- EXERCISE REQUIREMENTS: Find "Task: Click the location" and "Task: Click the notification indicator dot" in the records below. Copy the lines holding them and every line between, exactly, and no others.

- RECORDS FOR PROCESSING:
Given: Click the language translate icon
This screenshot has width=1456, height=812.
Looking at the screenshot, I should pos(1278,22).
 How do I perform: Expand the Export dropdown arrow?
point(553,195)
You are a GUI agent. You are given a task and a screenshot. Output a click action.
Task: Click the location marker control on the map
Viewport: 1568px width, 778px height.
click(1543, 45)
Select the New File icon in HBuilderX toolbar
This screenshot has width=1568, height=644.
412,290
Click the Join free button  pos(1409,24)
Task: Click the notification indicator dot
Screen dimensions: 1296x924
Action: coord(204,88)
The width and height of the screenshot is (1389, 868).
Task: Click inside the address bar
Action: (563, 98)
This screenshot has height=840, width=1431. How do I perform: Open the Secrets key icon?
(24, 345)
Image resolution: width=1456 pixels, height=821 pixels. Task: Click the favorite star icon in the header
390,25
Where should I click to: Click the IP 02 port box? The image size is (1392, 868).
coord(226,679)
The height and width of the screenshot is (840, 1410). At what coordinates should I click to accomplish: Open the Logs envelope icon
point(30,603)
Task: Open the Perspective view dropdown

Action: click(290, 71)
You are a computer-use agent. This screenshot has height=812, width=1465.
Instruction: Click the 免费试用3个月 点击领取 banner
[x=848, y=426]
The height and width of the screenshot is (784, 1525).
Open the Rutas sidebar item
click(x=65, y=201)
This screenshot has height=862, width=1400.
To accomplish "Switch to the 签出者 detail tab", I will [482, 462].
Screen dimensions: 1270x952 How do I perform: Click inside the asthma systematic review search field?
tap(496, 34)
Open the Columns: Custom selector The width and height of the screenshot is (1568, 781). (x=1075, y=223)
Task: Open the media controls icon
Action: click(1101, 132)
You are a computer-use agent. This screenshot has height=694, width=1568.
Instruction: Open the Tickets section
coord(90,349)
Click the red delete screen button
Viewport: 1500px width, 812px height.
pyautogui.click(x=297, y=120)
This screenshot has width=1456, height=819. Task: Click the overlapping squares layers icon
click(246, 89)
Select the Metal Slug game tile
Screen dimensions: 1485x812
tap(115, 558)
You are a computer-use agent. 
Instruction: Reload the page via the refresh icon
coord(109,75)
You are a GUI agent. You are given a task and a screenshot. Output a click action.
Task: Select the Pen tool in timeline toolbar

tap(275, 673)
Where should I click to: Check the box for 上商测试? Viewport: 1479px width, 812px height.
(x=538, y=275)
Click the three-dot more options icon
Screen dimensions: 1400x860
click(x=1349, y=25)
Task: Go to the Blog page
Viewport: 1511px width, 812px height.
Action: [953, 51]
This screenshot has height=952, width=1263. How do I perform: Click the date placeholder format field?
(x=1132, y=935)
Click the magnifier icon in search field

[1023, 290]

- EXERCISE SOLUTION:
Task: Click the location marker control on the map
Viewport: 1568px width, 778px height.
click(1543, 45)
Select the New File icon in HBuilderX toolbar
This screenshot has width=1568, height=644.
412,290
Click the Join free button  pos(1409,24)
Task: Click the notification indicator dot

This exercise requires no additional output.